> [GOAL]:
According to the October 2006 travel account below, what is the year-round population of Mountain View, Arkansas?

> [PASSAGE GIVEN]:
October 2006

During October we traveled from Mountain View, Arkansas to Huntsville, Alabama.  It wasn't a long drive but we did learn why they call them the Ozark Mountains.

October was a magical month spent with friends and surrounded by music.  This was our first visit to Mountain View, Arkansas, located in the midst of the beautiful Ozark Mountains.  There are no major highways leading to Mountain View and we hope it stays that way.  The city is very laid back, population less than 5,000 year-round, with up to 50,000 temporary residents the last weekend of October – more on that later.

Karen and Galen, our friends and music mentors from the San Antonio area, had been to Mountain View, staying at the Ozark RV Park several times over the past few years.  During last fall’s visit, they made plans to return this year for the month of October.  Being the bashful folks we are, we invited ourselves along.  While they were still there last fall, they made reservations for us, picking out a site that would fit our rig. 

IMG_3258.jpg (65658 bytes) IMG_3010.jpg (71806 bytes)
IMG_3243.jpg (63100 bytes)

Mountain View, Arkansas is a folk music lovers' paradise.  Whether you want to jam with the locals and other visitors or just want to listen, there is always music happening down on the courthouse square.

> [GIVEN DATA]:
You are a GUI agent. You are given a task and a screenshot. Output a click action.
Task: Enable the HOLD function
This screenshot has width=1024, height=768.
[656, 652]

> [FINAL ANSWER]:
Less than 5,000.